OpenAI’s Codex CLI now encrypts the task instructions passed from a parent agent to its subagents under MultiAgentV2, leaving local session history, rollout records, and telemetry traces unable to show administrators what was actually delegated. For Windows developers running Codex against repositories on local machines, WSL, or managed enterprise endpoints, that means a failed or surprising agent action can be visible while the instruction that triggered it is not.
The change is implemented in Codex pull request #26210, merged June 5, and has become materially important with GPT-5.6’s multi-agent rollout. As Tech Times first detailed and The Register independently reported, the impact is most acute for users selecting GPT-5.6 Sol or GPT-5.6 Terra, whose multi-agent behavior uses the newer orchestration path.
OpenAI’s own GPT-5.6 announcement describes multi-agent execution as a beta capability that can run concurrent subagents and consolidate their results. That can be valuable for lengthy code reviews, migrations, debugging sessions, and parallel test work. But the delegation layer now introduces an observability break precisely where an IT team would normally begin its post-incident review.

Developer monitors show an AI agent network, code, encrypted paths, telemetry, and reduced incident visibility.The local record shows a handoff, not the task​

MultiAgentV2 covers three principal handoff operations: spawn_agent, which creates a subagent; send_message, which instructs an existing one; and followup_task, which gives additional work to an agent waiting for it.
Before the change, the parent agent’s instruction could be retained as readable text in Codex history. Under the encrypted path, the Responses API encrypts the message before the locally running Codex client receives it. Codex then stores the encrypted value in InterAgentCommunication.encrypted_content while leaving the normal content field empty.
The merged code is unusually clear about the intended data flow. Codex forwards the ciphertext in an agent_message item, and the Responses API decrypts it internally for the recipient model. This is not end-to-end encryption in the conventional sense: OpenAI’s service can still decrypt the instruction. The party excluded from reading it is the developer or administrator examining local artifacts.
That distinction matters.
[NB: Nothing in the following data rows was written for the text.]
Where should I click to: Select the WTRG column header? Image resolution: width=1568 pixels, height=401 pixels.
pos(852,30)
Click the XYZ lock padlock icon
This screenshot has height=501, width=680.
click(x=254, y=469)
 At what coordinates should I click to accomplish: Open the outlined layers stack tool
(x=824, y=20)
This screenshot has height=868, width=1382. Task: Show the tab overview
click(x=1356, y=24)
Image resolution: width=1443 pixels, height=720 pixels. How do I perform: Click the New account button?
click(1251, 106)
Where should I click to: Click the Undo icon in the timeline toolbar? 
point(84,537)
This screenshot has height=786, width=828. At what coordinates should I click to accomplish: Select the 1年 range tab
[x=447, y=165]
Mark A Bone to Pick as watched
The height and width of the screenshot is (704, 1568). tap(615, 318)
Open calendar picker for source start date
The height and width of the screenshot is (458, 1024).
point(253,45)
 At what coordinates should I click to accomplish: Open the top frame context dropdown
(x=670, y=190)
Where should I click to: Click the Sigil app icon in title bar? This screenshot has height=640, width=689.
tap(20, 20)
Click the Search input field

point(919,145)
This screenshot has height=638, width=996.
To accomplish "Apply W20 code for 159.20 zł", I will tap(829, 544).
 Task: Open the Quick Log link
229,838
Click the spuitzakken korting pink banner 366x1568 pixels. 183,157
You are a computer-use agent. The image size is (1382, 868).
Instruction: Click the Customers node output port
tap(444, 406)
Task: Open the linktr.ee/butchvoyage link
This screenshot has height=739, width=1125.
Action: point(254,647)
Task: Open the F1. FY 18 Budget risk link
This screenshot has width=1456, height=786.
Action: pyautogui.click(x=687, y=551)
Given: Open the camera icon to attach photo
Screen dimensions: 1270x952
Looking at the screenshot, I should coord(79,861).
A security team can still see user prompts, tool approvals, shell activity, file changes, status updates, and a subagent’s final output. What it may not be able to inspect is the parent agent’s exact instruction: the statement of intent that explains why the child agent was launched and what it was meant to change.
For a Windows workstation running Codex through PowerShell, Windows Terminal, VS Code, or WSL Ubuntu, the OS is not the cause of the issue. GitHub issue #28058 describes the behavior as platform-independent. But Windows administrators will recognize the operational problem: an endpoint log says a process modified a file or executed a command, yet the workflow’s internal job ticket is unreadable.

Debugging becomes inference rather than reconstruction​

The practical failure mode is easy to picture. A parent agent asks a subagent to investigate a failing build, refactor a service, or remediate a vulnerability. The subagent changes the wrong configuration file, executes an overly broad cleanup command, or stops halfway through because it misunderstood the assignment.
The normal investigation is linear:
  1. Read the original request.
  2. Review the parent agent’s delegation.
  3. Compare that instruction with the subagent’s tool calls and output.
  4. Determine whether the failure came from planning, execution, permissions, repository state, or an ambiguous prompt.
With readable delegation removed, step two becomes guesswork. A team can inspect the effects, but cannot necessarily determine whether the parent agent gave poor instructions, whether the child agent ignored clear instructions, or whether context was lost somewhere in between.
That also weakens reproducibility. A local history file containing the original internal task would let an engineer rerun the same scenario after changing a sandbox rule, model setting, or repository state. Ciphertext forces the engineer to reconstruct the task from downstream behavior. For production pipelines, that is a substantially weaker evidence trail.
GitHub issue #28058, opened by Zolvat CTO Ignat Remizov, asks OpenAI for a narrower fix than removing encrypted delivery. The proposed design would keep the encrypted instruction for model-to-model transport while retaining a separate plaintext audit copy in local history and tracing metadata. It is a familiar separation of duties: protect a transport channel without discarding the audit record.
As of July 16, the issue remained open. It identifies no equivalent local plaintext field for spawn_agent, send_message, or followup_task.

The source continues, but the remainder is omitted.